Paylaş
“Çocuklar sokakta, başka sofrada görüp imrenmesinler.”
Şimdilerde hangi sebze kışlık hangisi yazlık karıştırılan günlere geldik. Antalya’yı hortum vurunca, fiyatlar da tırmanınca fasulyenin aslında temmuzda pişmesi gerektiği gerçeğiyle acı bir şekilde yüzleştik. Kim hangi mevsimde canı ne çekiyorsa onu yiyebilsin tabii… Kaldı ki yaz mevsimi sebzelerinin de kadrosu yıldızlar topluluğu gibi, kış sebzelerine göre hep bir ışıltılı, sükseli… Yine de kış sebzelerini düşündüğünüzden daha çok seviyorsunuz, farkında değilsiniz.

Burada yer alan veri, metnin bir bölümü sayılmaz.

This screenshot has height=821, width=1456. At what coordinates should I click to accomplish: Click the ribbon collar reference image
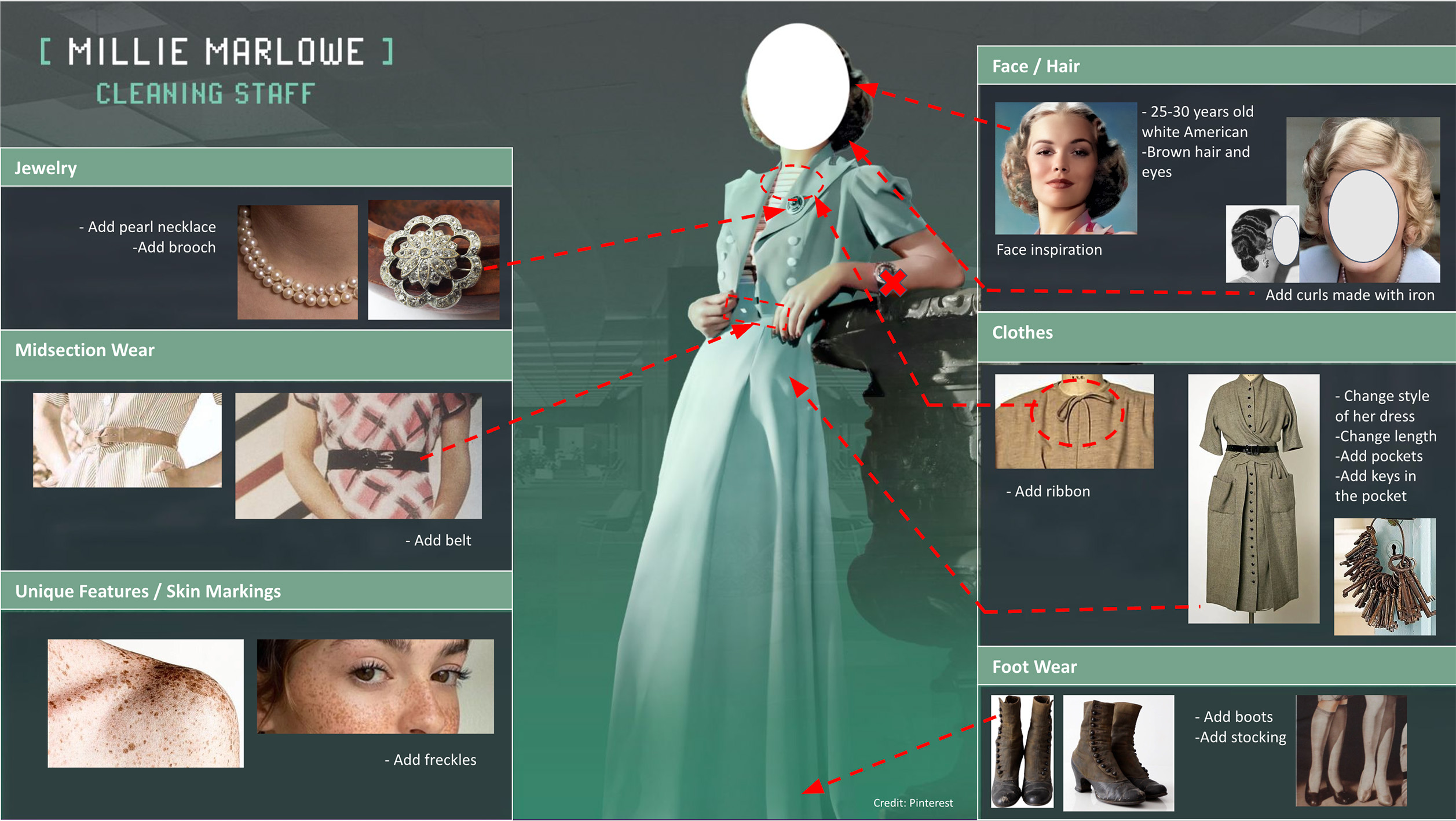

Misal peynirli, karabiberli ama bol ıspanaklı bir kol böreği ağız sulandırmıyor mu? Portakal suyuyla tatlandırılmış hafif diri bir zeytinyağlı pırasa rüya gibi bir lezzet değil mi? Havuç borani ve sarımsaklı yoğurtlu kereviz kaç masadan ekmekle sıyrılmadan canını kurtarabilir? Pırasalı çıtır çıtır Arnavut böreğine hangi sabah dudak bükülebilir? Şalgam suyunun en lezzetlisi bu günlerde üretilmeyecek mi?
Lezzetsizleşen domates ve patlıcanın küskünlüğü de birleşince biraz fazla eziyet ediyoruz galiba kış sebzelerine… Soğuk havası, kök sebzesi, havanın griliği, hepsinin faturasını sıkıntıdan şişmiş garibim karnabahara mı fatura ediyoruz yoksa?
Ben rahmetli anneannemin ıspanaklı kol böreğinin hatırına bile kış sebzeleriyle barışabilirim… Fiyatlar, hortum, mevsim değil derdim, güzel bir lahana dolması yemek istiyorum ben. Karnabaharla, pancarla, turpla yeni, beyaz bir sayfa açmak istiyorum artık. Ispanağı Temel Reis çıkmazından çıkarmak istiyorum.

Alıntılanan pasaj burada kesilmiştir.